ECE2015 Eposter Presentations Clinical Cases–Pituitary/Adrenal (95 abstracts)
1Department of Endocrinology and Metabolism, School of Medicine, Yildirim Beyazit University, Ataturk Education and Research Hospital, Ankara, Turkey; 2Department of Internal Medicine, School of Medicine, Yildirim Beyazit University, Ataturk Education and Research Hospital, Ankara, Turkey; 3Department of Pathology, School of Medicine, Yildirim Beyazit University, Ataturk Education and Research Hospital, Ankara, Turkey; 4Department of Nuclear Medicine, School of Medicine, Yildirim Beyazit University, Ataturk Education and Research Hospital, Ankara, Turkey.
Introduction: We report stage IV B cell lymphoma in a patient presenting with adrenal failure and an intraabdominal mass which imaging techniques were suggestive for paraganglioma.

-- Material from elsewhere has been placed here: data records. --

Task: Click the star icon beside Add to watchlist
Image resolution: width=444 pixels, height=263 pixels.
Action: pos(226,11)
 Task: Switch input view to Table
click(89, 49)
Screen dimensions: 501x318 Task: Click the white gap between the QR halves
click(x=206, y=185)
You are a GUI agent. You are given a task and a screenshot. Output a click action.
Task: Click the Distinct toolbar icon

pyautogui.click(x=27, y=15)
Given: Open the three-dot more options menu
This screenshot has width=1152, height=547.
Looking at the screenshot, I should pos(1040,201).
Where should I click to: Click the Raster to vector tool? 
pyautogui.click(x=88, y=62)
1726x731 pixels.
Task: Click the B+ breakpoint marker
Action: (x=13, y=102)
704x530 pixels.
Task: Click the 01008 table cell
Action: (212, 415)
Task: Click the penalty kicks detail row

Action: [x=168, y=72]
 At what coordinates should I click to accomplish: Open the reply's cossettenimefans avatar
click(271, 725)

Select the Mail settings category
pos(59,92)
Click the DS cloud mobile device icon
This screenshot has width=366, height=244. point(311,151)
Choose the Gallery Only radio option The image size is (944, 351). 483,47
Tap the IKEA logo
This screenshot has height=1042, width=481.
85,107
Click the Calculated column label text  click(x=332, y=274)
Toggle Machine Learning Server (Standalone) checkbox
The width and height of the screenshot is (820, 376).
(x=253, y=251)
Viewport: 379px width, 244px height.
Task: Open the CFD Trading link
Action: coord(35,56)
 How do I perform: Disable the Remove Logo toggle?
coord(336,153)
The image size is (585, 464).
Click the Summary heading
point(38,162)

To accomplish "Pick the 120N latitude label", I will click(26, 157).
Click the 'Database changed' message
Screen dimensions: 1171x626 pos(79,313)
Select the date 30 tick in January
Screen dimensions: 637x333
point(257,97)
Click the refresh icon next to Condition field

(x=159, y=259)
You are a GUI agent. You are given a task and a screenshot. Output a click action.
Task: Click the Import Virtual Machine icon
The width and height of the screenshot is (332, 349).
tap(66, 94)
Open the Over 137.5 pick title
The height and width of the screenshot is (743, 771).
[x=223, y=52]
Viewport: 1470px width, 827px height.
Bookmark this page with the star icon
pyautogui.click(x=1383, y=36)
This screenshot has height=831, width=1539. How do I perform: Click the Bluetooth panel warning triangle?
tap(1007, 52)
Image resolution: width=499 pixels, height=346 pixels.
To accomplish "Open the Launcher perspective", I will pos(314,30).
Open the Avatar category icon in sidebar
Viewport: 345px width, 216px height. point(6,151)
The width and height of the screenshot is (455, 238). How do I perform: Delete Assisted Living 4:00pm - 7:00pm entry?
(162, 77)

Case report: A 71-years-old woman admitted to our emergency clinic with severe fatigue and stupor. She was diagnosed to have primary adrenal failure since serum ACTH was 229 pg/ml and cortisol response to 250 μg co-syntropin was 6.17 μg/dl. In abdominal MRI, bilateral adrenal enlargement and a 35×31 mm paraaortic lesion consistent with paraganglioma (heterogenous, markedly increased contrast uptake, milimetric cystic foci) were detected. 123I-MIBG showed diffuse uptake in the lesion. 24 h urine metanephrin, normetanephrin and VMA levels were moderately increased. She did not have persistent or intermittent hypertension. During investigation for the cause of adrenal failure, multiple mediastinal and hilar lymph nodes (24×7 mm the biggest) were observed in thoracal CT and a lesion of 94 mm destructing cortex of left iliac crest and extending to soft tissue was detected in pelvic MRI. 18F-FDG PET/CT confirmed high uptakes with high SUVmax indexes in the lesion inferior to the left adrenal gland, bilateral adrenal glands, paravertebral and mesenteric lymph nodes, intestinal serosal surfaces and left iliac crest. A CT-guided biopsy was taken from the lesion surrounding iliac crest and the histopathological result was high grade B cell lymphoma infiltration. Rituximab-CHOP chemotherapy treatment was started.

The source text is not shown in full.